**TASK DIRECTIONS**
Give again, word for word, the line holding "Given: Click the Submit toolbar button" and every line after it through the end of the data below. Omit pictures.

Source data
········
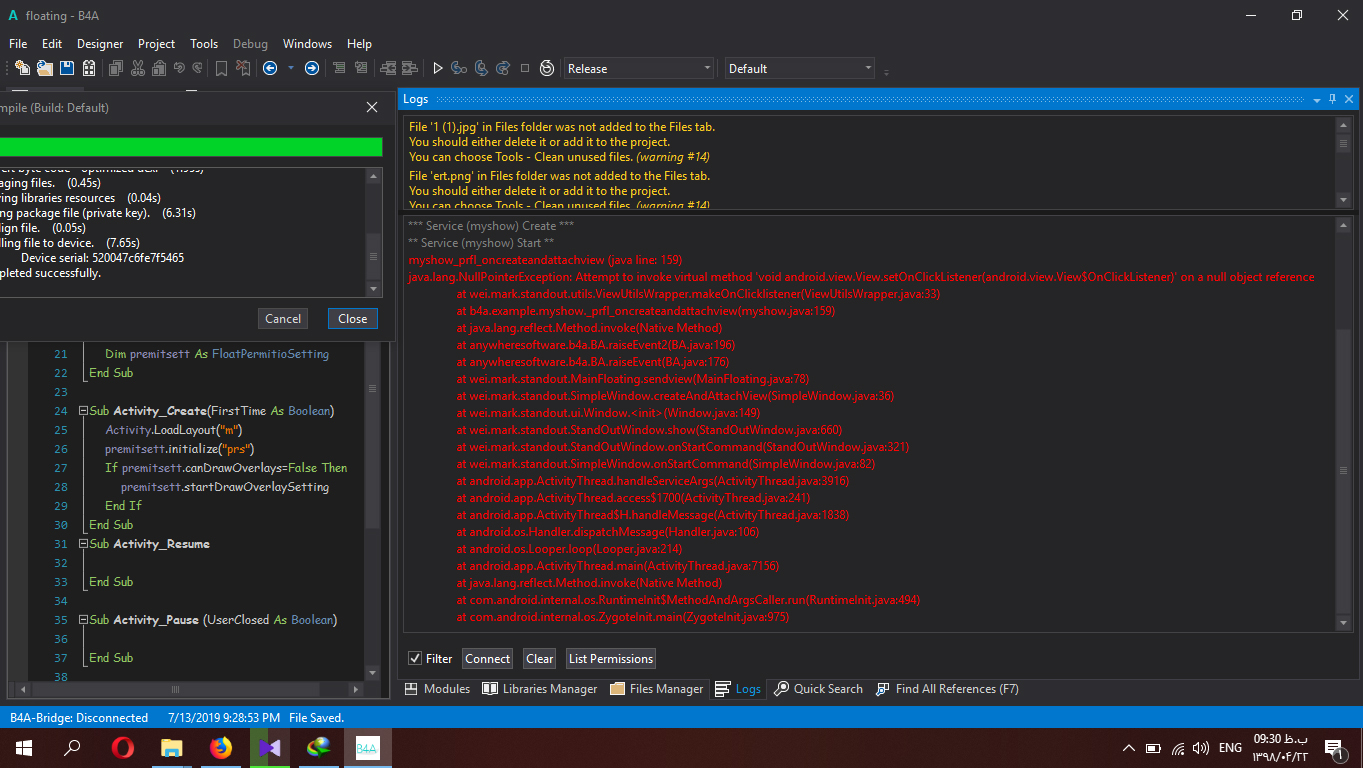Screen dimensions: 1363x768
Task: Open the Default build dropdown
Action: 800,68
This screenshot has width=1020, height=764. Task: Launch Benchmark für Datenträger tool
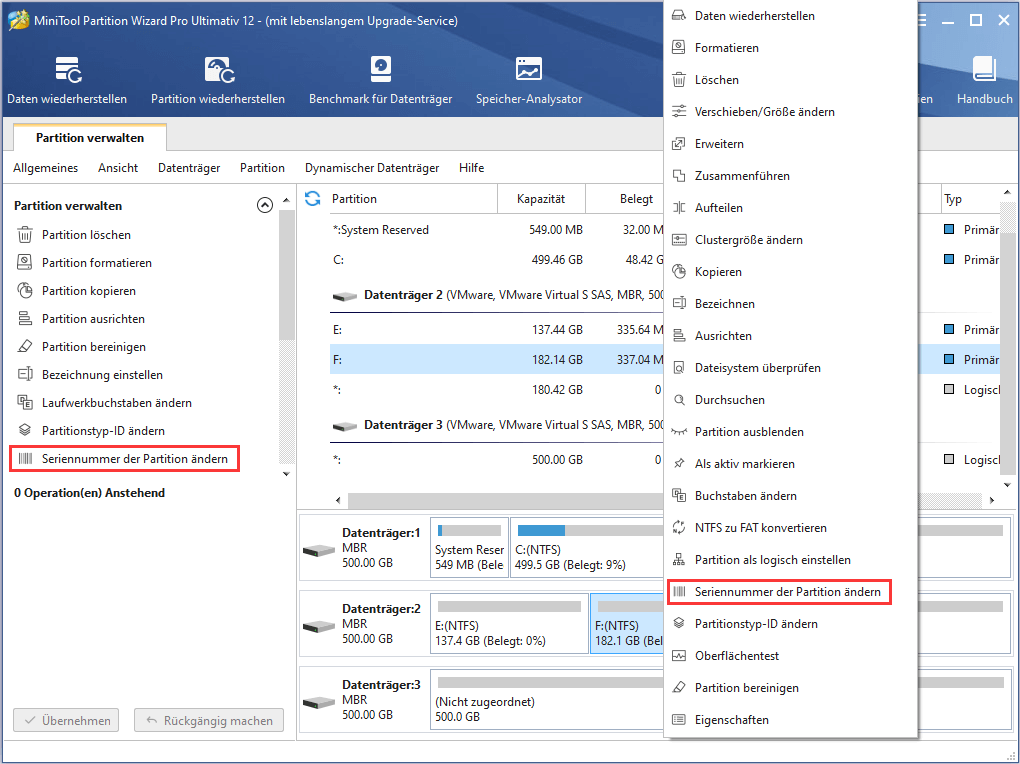(x=380, y=70)
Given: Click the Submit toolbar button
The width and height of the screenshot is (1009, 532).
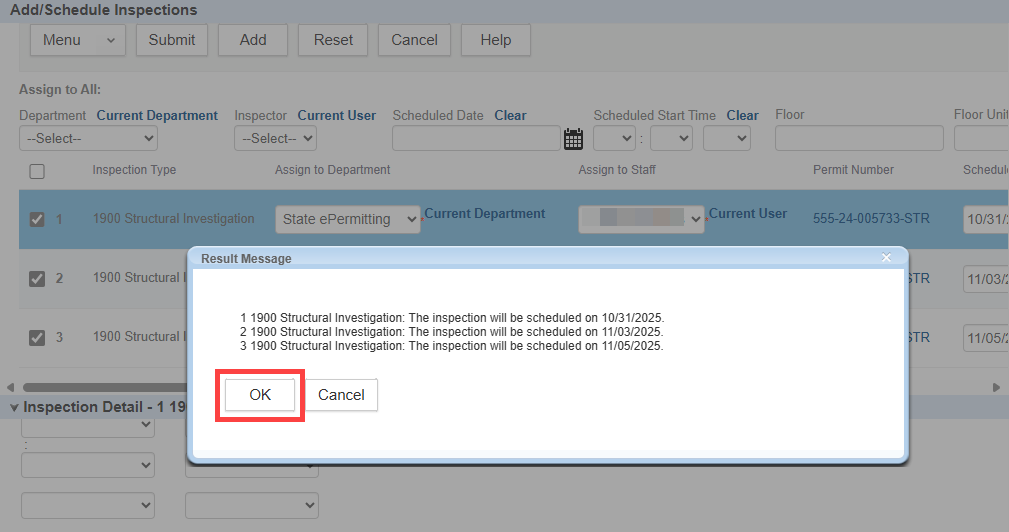Looking at the screenshot, I should pyautogui.click(x=172, y=40).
········
**TASK SOLUTION**
Given: Click the Submit toolbar button
The width and height of the screenshot is (1009, 532).
Looking at the screenshot, I should pyautogui.click(x=172, y=40).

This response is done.